Nearly half the developer audience at Anthropic’s Code with Claude conference in London raised their hands when asked who had shipped a pull request in the past week that was completely written by Claude, MIT Technology Review reported. When asked who had shipped a Claude-written PR without reading the code at all, most hands stayed up. The two-day event kicked off on May 19 — the same day as Google’s I/O 2026 keynote.

Why It Matters

The conference audience was self-selected for Claude affinity, but the show-of-hands numbers crystallise how rapidly the developer workflow has changed since Claude 4 in 2025. Pull requests are the standard unit of software development — the fixes or updates to existing software that go through review before going live. They are the bread and butter that most professional developers spend their lives writing, or did until now.

Jeremy Hadfield, an Anthropic engineer on stage, said: “Most software at Anthropic is now written by Claude. Claude has written most of the code in Claude Code.” OpenAI, Google, and Microsoft make similar claims publicly. The category — coding agents that ship reviewable code at production quality — has matured from research project to default workflow in roughly 18 months.

Technical Details

The shift accelerated with Anthropic’s Claude 4.6 and 4.7 releases in February and April 2026. Claude Code, the company’s coding-agent product, is the surface where most of the developer-facing usage flows. Cursor’s Composer 2.5 release on May 17 — which matches Opus 4.7 and GPT-5.5 on SWE-Bench Multilingual at one-tenth the cost — provides an external benchmark validating the capability tier.

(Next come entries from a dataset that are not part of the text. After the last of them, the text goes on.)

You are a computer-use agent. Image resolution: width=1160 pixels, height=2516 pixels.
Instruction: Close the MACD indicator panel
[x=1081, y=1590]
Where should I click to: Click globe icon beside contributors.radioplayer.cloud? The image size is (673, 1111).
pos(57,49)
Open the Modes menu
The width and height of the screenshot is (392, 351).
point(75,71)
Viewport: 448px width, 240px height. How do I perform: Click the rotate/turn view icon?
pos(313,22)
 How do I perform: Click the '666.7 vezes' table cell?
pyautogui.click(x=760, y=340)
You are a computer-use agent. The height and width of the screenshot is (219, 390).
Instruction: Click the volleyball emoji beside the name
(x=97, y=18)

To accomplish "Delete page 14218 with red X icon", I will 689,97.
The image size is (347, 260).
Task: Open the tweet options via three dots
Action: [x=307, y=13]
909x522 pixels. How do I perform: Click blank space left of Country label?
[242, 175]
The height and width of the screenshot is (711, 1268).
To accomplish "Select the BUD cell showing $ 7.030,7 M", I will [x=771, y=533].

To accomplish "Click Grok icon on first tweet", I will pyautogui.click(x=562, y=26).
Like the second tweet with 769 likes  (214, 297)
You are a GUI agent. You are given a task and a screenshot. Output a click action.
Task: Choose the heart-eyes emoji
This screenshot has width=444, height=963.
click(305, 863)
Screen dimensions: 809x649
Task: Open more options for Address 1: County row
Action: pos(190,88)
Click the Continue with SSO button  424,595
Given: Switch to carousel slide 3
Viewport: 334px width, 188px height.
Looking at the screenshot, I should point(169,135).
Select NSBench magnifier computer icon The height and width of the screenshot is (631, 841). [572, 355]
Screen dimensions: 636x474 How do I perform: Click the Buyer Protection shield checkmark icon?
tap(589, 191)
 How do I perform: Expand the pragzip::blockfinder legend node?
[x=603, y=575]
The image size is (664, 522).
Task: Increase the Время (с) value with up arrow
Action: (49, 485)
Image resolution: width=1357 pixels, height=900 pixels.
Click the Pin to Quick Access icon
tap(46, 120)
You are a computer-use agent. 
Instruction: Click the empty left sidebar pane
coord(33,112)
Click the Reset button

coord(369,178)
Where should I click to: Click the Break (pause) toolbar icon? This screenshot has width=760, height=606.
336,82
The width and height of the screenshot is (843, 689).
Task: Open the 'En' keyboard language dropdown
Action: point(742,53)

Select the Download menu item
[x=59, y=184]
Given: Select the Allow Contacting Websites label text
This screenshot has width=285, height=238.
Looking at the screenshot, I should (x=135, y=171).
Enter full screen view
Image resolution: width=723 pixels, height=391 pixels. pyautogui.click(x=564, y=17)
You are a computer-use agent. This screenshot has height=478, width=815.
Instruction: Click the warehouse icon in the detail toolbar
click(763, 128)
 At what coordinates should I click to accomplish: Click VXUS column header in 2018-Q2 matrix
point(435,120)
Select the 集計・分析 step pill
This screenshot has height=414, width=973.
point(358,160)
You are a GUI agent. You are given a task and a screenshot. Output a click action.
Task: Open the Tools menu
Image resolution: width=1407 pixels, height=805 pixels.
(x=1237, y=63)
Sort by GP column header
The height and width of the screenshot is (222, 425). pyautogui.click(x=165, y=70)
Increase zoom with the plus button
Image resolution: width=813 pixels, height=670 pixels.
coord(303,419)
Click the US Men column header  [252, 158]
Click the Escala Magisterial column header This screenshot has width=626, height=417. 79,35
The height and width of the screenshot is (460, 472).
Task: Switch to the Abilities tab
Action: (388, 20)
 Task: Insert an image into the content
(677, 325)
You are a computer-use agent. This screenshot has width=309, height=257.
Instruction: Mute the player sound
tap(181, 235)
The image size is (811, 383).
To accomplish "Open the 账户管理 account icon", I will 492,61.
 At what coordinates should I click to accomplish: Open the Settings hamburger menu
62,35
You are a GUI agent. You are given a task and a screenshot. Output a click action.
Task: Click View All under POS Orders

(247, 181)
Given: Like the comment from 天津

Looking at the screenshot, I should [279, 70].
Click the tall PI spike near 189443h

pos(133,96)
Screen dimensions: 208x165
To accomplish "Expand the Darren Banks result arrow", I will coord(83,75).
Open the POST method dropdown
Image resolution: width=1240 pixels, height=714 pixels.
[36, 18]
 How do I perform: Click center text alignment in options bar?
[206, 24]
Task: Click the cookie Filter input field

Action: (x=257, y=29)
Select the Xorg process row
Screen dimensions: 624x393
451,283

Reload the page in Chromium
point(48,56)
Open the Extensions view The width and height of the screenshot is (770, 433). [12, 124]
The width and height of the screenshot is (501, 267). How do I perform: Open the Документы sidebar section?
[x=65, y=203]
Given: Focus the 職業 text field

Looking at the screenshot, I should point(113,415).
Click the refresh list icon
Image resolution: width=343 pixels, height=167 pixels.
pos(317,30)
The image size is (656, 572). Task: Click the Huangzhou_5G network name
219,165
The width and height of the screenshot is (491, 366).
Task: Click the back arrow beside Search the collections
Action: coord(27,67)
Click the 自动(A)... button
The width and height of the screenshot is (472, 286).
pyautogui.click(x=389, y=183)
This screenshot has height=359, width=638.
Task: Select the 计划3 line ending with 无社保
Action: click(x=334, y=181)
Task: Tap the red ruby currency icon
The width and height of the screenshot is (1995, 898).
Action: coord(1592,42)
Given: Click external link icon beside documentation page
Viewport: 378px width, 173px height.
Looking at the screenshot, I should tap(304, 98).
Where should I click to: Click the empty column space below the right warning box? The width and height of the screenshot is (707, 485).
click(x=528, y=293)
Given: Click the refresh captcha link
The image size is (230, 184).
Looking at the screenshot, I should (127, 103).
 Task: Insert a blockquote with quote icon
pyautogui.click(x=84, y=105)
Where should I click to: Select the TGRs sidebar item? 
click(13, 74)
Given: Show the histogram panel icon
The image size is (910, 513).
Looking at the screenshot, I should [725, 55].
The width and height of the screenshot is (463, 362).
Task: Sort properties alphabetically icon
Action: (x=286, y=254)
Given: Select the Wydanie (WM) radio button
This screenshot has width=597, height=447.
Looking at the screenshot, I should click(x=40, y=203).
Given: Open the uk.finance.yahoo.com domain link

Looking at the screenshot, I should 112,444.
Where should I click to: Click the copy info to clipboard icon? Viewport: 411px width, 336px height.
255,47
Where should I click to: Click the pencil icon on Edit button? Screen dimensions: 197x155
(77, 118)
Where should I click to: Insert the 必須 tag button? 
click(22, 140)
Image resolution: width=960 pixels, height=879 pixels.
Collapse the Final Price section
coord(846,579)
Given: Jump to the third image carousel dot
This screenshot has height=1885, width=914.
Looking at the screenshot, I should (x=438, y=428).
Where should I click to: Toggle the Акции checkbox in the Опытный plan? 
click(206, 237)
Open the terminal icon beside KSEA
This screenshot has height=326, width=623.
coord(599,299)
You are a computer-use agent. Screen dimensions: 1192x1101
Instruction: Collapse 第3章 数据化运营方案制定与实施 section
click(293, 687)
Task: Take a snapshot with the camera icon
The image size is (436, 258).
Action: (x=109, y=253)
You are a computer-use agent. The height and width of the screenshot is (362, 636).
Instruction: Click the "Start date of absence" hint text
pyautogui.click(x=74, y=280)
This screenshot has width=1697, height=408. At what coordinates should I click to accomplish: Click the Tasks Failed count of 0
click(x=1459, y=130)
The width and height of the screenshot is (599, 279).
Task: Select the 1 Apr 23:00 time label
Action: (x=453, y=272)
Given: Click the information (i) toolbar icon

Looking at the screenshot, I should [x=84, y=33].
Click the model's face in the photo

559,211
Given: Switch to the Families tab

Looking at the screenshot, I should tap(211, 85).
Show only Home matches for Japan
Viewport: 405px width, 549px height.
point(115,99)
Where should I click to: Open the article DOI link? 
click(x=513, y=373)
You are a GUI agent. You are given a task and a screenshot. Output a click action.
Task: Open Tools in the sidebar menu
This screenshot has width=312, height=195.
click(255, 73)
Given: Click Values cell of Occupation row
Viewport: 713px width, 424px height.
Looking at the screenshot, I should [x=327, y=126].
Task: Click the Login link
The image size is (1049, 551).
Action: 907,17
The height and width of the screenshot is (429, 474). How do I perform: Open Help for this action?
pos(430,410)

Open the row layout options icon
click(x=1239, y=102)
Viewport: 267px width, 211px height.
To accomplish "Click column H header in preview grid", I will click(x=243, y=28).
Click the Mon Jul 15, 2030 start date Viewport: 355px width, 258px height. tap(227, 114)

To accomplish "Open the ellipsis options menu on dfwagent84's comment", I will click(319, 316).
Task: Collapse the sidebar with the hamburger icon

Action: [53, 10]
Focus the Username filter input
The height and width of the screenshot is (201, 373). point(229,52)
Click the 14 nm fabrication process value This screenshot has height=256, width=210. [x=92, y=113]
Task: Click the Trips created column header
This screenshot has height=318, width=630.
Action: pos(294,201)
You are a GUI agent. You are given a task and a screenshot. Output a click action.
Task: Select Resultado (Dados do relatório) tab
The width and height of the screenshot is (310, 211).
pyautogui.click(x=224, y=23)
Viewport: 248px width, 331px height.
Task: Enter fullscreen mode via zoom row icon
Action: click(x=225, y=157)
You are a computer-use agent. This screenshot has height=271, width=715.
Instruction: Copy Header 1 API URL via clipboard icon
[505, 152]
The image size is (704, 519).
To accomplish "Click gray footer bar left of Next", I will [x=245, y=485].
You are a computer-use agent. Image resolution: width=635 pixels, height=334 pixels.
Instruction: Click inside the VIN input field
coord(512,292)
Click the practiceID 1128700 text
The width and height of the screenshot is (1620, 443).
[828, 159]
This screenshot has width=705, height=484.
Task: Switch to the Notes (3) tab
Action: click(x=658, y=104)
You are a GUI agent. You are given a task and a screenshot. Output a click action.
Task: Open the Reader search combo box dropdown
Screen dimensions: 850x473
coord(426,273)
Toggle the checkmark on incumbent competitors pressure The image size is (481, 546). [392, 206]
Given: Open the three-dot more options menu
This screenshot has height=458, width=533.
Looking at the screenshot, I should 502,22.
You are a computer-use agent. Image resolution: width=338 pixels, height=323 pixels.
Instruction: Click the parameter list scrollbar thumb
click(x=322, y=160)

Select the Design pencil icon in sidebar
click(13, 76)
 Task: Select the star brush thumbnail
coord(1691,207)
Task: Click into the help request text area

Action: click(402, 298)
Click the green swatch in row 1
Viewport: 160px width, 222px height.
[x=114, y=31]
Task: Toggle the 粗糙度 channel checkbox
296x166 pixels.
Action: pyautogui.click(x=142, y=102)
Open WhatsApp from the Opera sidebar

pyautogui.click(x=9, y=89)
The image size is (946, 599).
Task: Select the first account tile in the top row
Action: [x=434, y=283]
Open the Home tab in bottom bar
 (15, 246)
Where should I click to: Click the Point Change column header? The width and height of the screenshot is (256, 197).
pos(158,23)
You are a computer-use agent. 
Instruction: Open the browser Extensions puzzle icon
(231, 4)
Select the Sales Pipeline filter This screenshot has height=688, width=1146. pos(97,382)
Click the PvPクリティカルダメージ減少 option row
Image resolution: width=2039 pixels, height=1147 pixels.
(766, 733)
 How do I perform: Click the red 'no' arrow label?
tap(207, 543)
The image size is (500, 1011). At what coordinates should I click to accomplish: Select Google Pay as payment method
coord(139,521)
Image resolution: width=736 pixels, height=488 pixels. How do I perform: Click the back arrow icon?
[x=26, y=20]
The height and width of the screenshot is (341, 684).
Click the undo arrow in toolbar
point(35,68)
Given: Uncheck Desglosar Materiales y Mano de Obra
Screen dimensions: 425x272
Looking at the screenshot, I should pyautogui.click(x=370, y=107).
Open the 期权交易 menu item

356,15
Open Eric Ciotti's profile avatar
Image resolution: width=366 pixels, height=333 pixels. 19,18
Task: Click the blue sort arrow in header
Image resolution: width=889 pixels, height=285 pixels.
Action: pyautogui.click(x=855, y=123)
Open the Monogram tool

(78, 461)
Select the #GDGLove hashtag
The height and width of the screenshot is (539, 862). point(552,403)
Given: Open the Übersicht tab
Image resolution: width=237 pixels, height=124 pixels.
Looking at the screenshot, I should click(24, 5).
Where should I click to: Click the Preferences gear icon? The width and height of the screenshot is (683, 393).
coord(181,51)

Code with Claude was the second year of Anthropic developer events, which also run in San Francisco and Tokyo. The London event ran May 19-20. Anthropic’s stated goal is to push automation as far as the underlying capability supports. Hadfield’s framing — “whether you like it or not” — captures the conference’s explicit tone about the speed of the shift.

Who’s Affected

Working software engineers face a fundamentally changed daily workflow. Code-review process, repository governance, security-scanning infrastructure, and the labour market for entry-level developer roles are all under structural pressure. Competing coding-agent products — GitHub Copilot, Codex, Cursor, Codeium, Replit, Continue.dev — face the same dynamic: capability has commoditised, the differentiation moves to UX, integration depth, and customer-specific tuning. Universities and bootcamps face the curriculum question raised by Stanford’s spring 2026 re-introduction of handwritten exams — how to credential developer competency when AI-assisted work is the default.

What’s Next

Anthropic’s developer events continue through Tokyo and San Francisco. Claude Code’s roadmap was sampled on stage but the specific product disclosures were beyond the scope of MIT Technology Review’s reporting. Industry watchers should expect parallel framings from Microsoft Build, Google I/O follow-on sessions, OpenAI DevDay (typically November), and continued competitive moves from Cursor, Codeium, and the open-source coding-agent ecosystem.